CEA forecasts a potential downside to India's FY27 economic growth of 7-7.4% due to the West Asia conflict.
Rising energy prices and supply disruptions following attacks in the Gulf have led to foreign capital outflow of $13.3 billion in March.
The Indian rupee has weakened by over 4% against the US dollar since the conflict began, closing at 94.81 per dollar on Friday.
Increased crude oil prices, averaging $111.93/bbl in March, up from $69.01/bbl in February, are impacting the Indian economy.
Detailed Insights:
The conflict in West Asia impacts India through supply disruptions of oil, gas, fertilizers, higher import prices, increased logistics costs, and potential decline in remittances.

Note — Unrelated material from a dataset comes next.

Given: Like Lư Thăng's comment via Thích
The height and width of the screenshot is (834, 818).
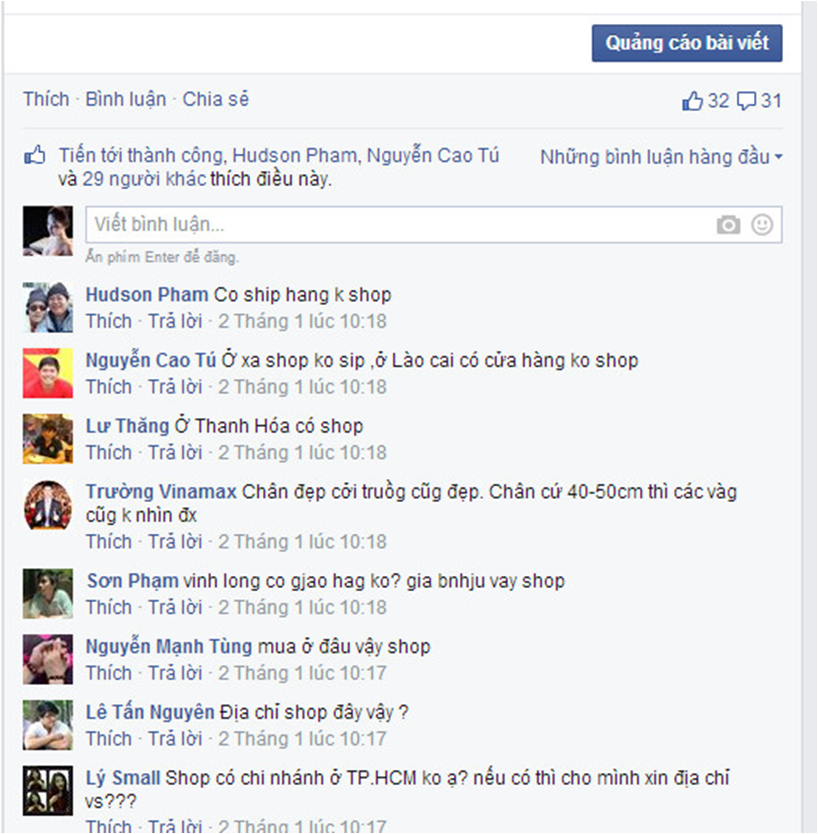Looking at the screenshot, I should [109, 453].
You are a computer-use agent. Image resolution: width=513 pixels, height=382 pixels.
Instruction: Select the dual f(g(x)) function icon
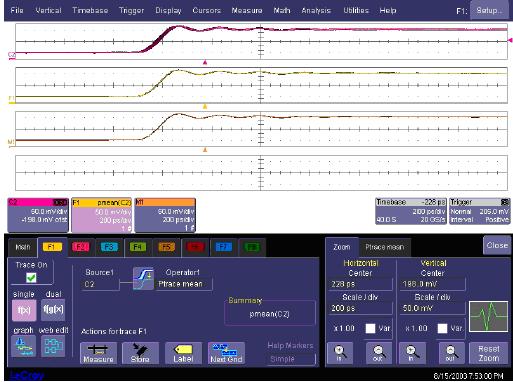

Goldman Sachs lowered its calendar year 2026 growth projection for India by 110 bps to 5.9% due to the ongoing crisis.
Elevated crude oil prices at $130/bbl for two-three quarters could raise retail inflation to 5.5% and reduce GDP growth to 6.4% in FY27.
The CEA suggests prioritizing spending to provide relief to those most affected by the economic fallout of the conflict.
The new GDP series, with 2022-23 as the base year, showed GDP growth in 2025-26 rising to 7.6%, preceding the current economic challenges.
Key Concepts Involved:
Current Account Deficit: The shortfall between the money flowing into a country and the money flowing out.
Fiscal Balance: The difference between the government's revenue and its expenditure.
Inflation: The rate at which the general level of prices for goods and services is rising, and subsequently, purchasing power is falling.